I gratefully acknowledge the help, advice, and support of my many colleagues within the IDS-NF, EUROnu and MICE collaborations and the Neutrino Factory community who have freely discussed their results with me and from whose work and results I have drawn freely.
Cooling at MICE
MICE is a single-particle experiment in which the position and momentum of each muon is measured before it enters the MICE cooling channel and is measured again after it has left (Gregoire et al. 2003 and 2005). Muons with momenta between 140 MeV/c and 240 MeV/c, with normalized emittance between 2 πmm and 10 πmm, will be provided by a purpose-built beamline at the 800 MeV proton synchrotron, ISIS, at the Rutherford Appleton Laboratory.
The MICE cooling channel, a single lattice cell, comprises three 20-l volumes of liquid hydrogen and two short linac modules each consisting of four 201 MHz cavities. Beam transport is achieved by a series of superconducting solenoids: the “focus coils” focus the beam into the liquid-hydrogen absorbers, while a “coupling coil” surrounds each of the linac modules. A particle-identification system, with scintillator time-of-flight (TOF) hodoscopes and threshold Cherenkov counters, upstream of the cooling channel allows a pure muon beam to be selected. Downstream of the cooling channel, a final hodoscope and a calorimeter system allow muon decays to be identified. The calorimeter is composed of a lead-scintillator section, of a similar design to that of the KLOE detector at DAΦNE but with thinner lead foils, followed by a fully active scintillator detector (the electron-muon ranger) in which the muons are brought to rest.

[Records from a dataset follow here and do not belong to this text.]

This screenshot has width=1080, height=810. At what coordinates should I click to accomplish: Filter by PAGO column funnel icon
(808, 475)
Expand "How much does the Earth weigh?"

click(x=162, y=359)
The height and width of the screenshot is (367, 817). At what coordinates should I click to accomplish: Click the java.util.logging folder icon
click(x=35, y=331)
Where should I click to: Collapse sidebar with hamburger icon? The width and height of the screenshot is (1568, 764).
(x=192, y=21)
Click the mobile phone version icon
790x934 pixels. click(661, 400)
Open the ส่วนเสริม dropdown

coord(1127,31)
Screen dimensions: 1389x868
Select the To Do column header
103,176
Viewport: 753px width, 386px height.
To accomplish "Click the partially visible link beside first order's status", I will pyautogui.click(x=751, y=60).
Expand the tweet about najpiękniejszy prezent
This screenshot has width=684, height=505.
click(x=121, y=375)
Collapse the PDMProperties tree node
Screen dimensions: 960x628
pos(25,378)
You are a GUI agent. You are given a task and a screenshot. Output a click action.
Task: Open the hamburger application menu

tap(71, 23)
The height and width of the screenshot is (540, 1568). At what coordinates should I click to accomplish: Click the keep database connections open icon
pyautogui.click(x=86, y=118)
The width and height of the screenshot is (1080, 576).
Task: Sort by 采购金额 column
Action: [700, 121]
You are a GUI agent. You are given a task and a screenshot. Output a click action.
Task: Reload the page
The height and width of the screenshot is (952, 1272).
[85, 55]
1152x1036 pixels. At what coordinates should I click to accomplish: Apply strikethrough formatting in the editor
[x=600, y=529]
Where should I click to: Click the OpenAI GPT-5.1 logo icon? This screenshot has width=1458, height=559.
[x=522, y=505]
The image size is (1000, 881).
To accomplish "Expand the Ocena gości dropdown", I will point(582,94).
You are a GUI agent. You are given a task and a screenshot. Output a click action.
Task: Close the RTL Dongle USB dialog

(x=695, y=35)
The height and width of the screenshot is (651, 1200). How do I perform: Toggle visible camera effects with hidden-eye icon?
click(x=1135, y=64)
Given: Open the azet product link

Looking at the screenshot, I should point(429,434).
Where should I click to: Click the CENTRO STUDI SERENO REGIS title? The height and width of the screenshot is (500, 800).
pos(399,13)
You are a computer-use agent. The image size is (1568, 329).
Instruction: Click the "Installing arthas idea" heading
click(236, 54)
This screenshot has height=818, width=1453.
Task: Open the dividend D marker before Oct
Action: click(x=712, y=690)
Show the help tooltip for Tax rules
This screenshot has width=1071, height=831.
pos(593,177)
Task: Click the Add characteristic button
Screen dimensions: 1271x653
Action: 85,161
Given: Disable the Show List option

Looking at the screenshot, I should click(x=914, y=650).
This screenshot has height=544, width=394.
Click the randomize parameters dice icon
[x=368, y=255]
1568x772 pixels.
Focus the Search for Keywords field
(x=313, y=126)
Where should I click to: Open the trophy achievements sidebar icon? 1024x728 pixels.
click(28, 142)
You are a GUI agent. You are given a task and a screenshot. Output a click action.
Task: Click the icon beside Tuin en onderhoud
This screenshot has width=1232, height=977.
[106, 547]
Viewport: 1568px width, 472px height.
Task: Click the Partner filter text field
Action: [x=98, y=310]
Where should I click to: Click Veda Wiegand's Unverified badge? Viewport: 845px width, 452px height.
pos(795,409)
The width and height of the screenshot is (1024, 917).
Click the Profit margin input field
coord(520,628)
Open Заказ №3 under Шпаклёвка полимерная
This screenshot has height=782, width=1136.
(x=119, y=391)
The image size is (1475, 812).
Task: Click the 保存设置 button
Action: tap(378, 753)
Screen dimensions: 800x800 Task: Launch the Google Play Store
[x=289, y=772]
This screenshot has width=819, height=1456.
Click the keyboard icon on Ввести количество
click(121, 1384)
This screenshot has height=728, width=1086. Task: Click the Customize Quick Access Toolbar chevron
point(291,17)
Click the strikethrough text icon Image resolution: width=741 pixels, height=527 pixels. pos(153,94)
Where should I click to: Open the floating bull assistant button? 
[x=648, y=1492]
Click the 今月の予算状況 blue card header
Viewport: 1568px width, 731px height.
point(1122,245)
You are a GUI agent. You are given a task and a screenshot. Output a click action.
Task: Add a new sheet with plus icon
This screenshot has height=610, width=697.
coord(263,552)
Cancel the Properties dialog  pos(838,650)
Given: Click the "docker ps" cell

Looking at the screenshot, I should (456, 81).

Charged-particle tracking in MICE is provided by two solenoidal spectrometers that together determine the relative change in transverse emittance of the beam, which is expected to be approximately 10%, with a precision of ±1% (i.e. a 0.1% measurement of the change in absolute emittance). The trackers themselves are required to have high track-finding efficiency in the presence of background that is induced by X-rays produced in the RF cavities.
In the first “step” of the experiment, the muon beam for MICE has been characterized using the beamline instrumentation and the TOF, Cherenkov and lead-scintillator systems (figure 5). The results, which are being prepared for publication, show that the muon beam can provide the range of momentum and emittance required by MICE. The trackers and a prototype of the electron-muon ranger have been tested and shown to perform to specification. The cavities that make up the two short linac sections have been manufactured by Lawrence Berkeley National Laboratory (LBNL). The superconducting magnets required for the cooling channel are all under construction. By the end of 2012, the collaboration will commission the two spectrometer modules and the first liquid-hydrogen absorber and focus-coil module. This will allow preliminary studies of the ionization-cooling effect to be performed. The full MICE cooling cell will be constructed once the initial cooling studies are complete.